Even Before #GOPTaxScam, Analysis Shows CEOs Made 300 Times More Than Average Workers in 2017

"Rising executive pay is not connected to overall growth in the economic pie," Economic Policy Institute president Lawrence Mishel has noted. (Photo: Fibonacci Blue/Flickr/cc)

Even Before #GOPTaxScam, Analysis Shows CEOs Made 300 Times More Than Average Workers in 2017

CEO compensation rose by up to 1,070 percent between 1978 and 2017, while the typical American worker's wages went up by 11.2 percent

As progressives have worked to win the fight for a $15 federal minimum wage, CEO pay has skyrocketed even further in the past year--while business leaders and Republicans have claimed that raising wages for workers would be prohibitively expensive.

The Economic Policy Institute (EPI) released a new report Thursday showing how executive compensation surged during President Donald Trump's first year in office --as Republicans were pitching their tax plan with promises that the proposal would offer benefits and savings to middle-class and working Americans across the country.

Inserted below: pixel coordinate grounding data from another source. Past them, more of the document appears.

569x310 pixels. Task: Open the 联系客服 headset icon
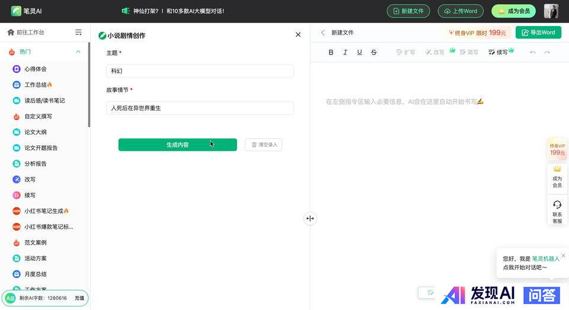tap(557, 205)
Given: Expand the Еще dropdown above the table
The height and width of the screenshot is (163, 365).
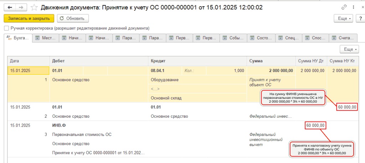Looking at the screenshot, I should [x=349, y=49].
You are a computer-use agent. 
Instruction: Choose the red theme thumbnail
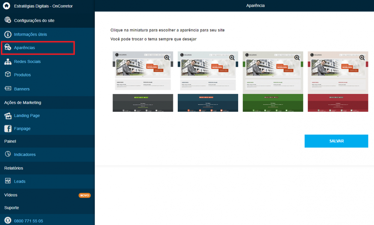338,81
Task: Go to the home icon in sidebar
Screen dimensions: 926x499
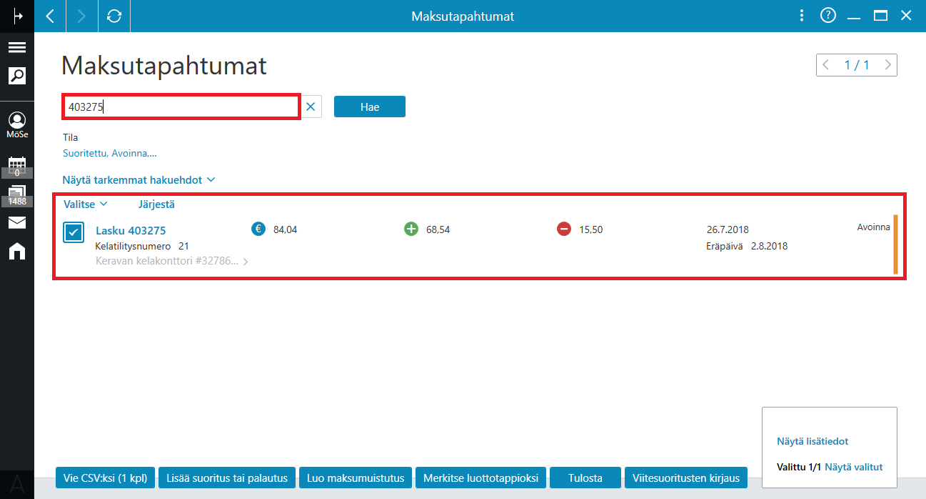Action: pos(17,251)
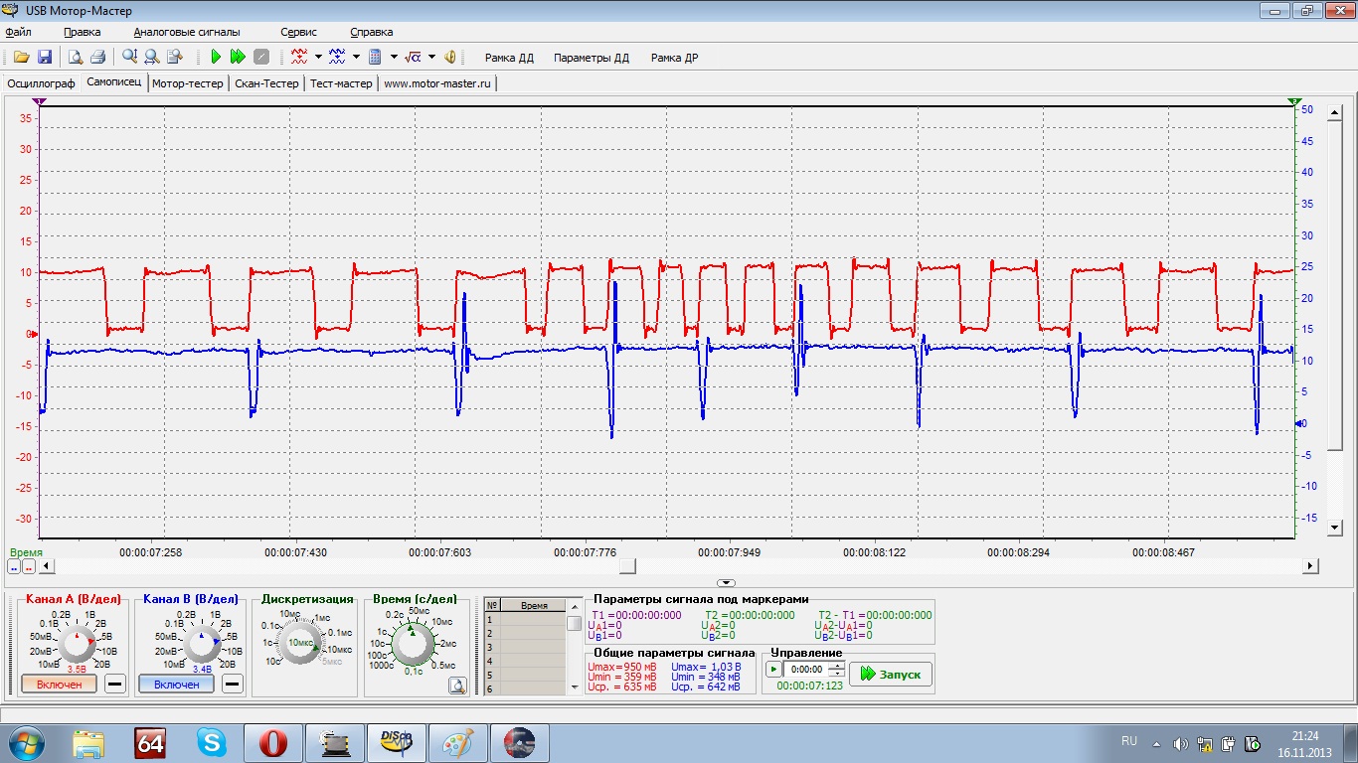This screenshot has height=763, width=1358.
Task: Click the double green arrow fast-run icon
Action: (238, 57)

Looking at CEO pay based on stock options, salary, bonuses, and other forms of payment, EPI found that the average top executive at the 350 largest U.S. firms walked away with between $13.3 and $18.9 million last year. The previous year, those same CEOs made between $13 and $17.6 million.

This means that CEO compensation rose by more than 1,000 percent between 1978 and 2017, while the typical American worker's wages have gone up by just 11.2 percent over the same period.

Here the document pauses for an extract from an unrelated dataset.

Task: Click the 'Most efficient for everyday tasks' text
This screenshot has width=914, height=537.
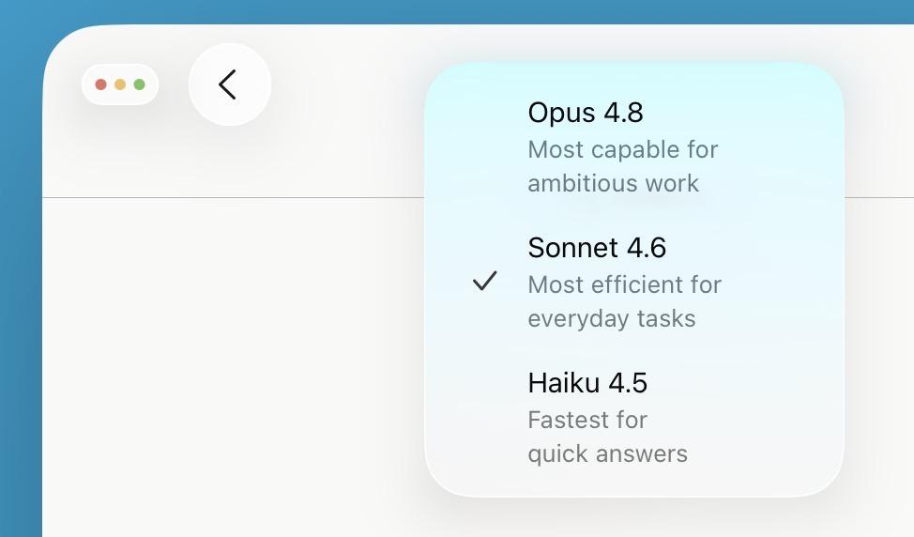Action: [624, 301]
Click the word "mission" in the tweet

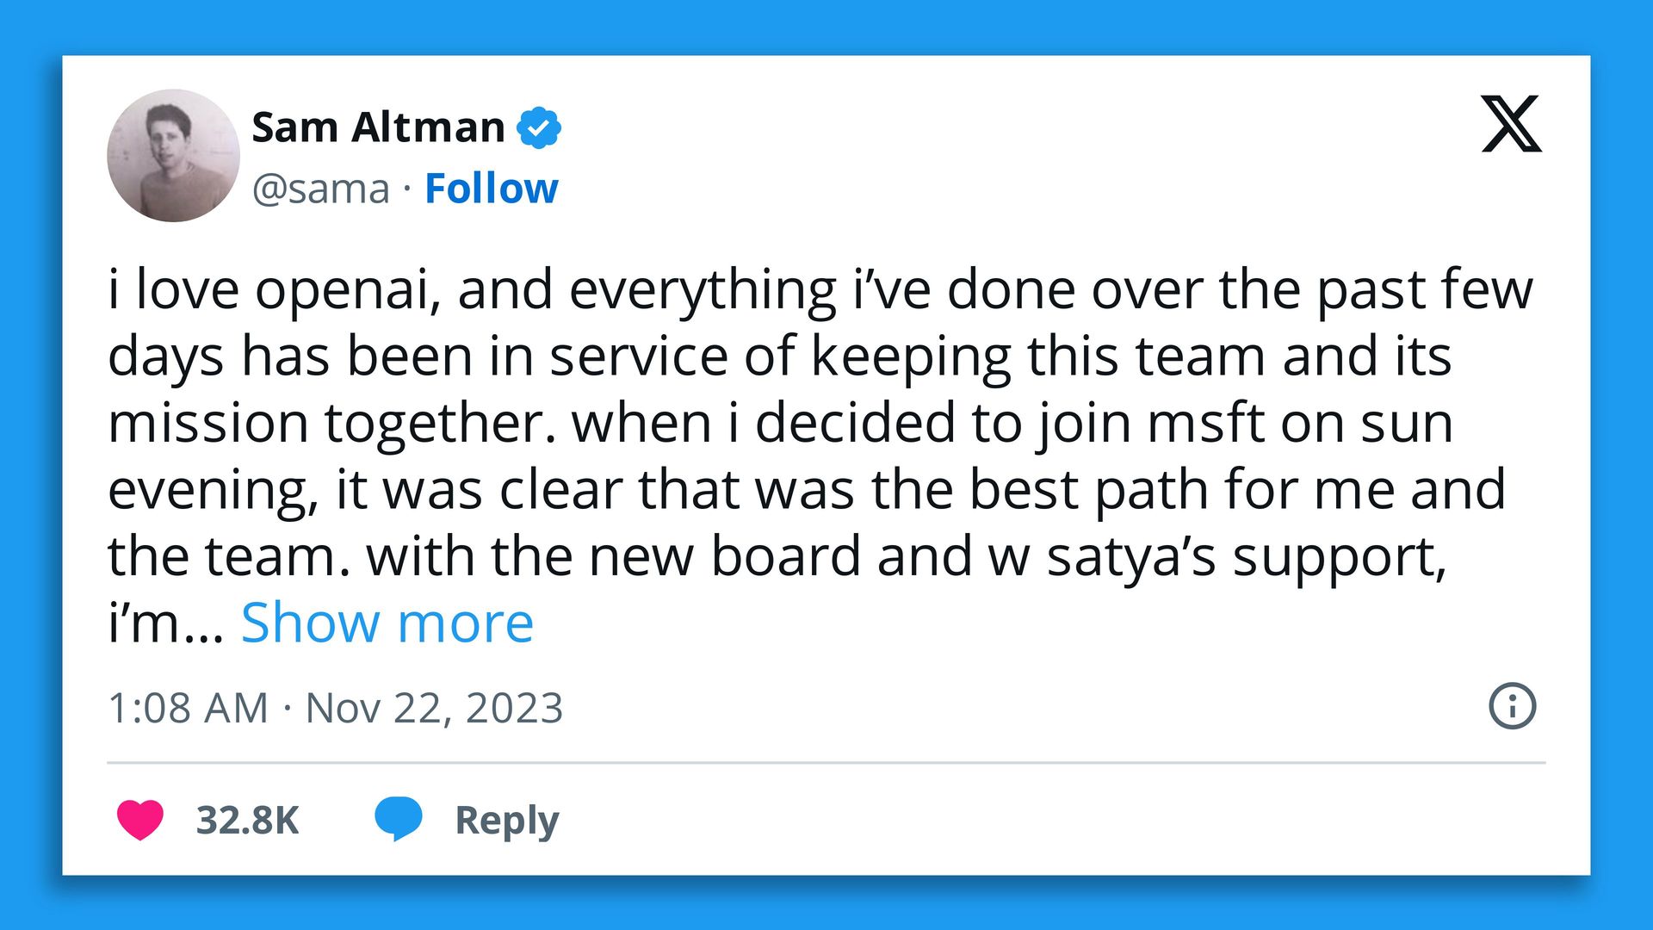pos(207,423)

"It is difficult to believe that Congress passed a tax cut weighted so heavily towards the wealthy when the nation's top CEOs are clearly doing fine." --Lawrence Mishel, EPIEven the very highest earners who are not CEO's--those in the top 0.1 percent--didn't see as much wage growth as CEOs, noted EPI president Lawrence Mishel and economic analyst Jessica Schieder, with their pay rising 308 percent since 1978.

"Higher CEO pay does not reflect correspondingly higher output or better firm performance," wrote Mishel and Schieder. "Exorbitant CEO pay therefore means that the fruits of economic growth are not going to ordinary workers."

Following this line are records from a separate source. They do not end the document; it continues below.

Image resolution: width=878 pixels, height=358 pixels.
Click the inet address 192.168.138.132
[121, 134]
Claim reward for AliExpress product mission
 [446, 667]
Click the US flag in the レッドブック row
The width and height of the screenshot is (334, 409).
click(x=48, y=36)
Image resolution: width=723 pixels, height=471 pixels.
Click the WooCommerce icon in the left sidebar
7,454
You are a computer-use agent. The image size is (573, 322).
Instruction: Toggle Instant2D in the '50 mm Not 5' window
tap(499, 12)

The exorbitant compensation lavished on executives last year is likely to grow even more in the coming year, as CEOs reap the benefits of the Republican Party's tax law, which passed last December.

Numerous reports have indicated that despite the promises of House Speaker Paul Ryan (R-Wis.) and President Donald Trump, the savings and benefits of the tax law have been enjoyed not by working Americans but by the wealthiest households and the heads of companies whose compensation was already exploding when the plan was signed into law.

In January, Americans for Tax Fairness reported that fewer than 10 percent of highly-profitable Fortune 500 companies had shared the benefits of the tax law with their employees, instead directing savings to their shareholders through stock buybacks and dividends.

The Center on Budget and Policy Priorities (CBPP) had said just before the law was passed that "a third of the benefits from corporate rate cuts will ultimately flow to the top 1 percent of households, not ordinary workers."

"With wages for working people barely budging, it's remarkable to see top CEO pay surging again," said Mishel. "It is difficult to believe that Congress passed a tax cut weighted so heavily towards the wealthy when the nation's top CEOs are clearly doing fine."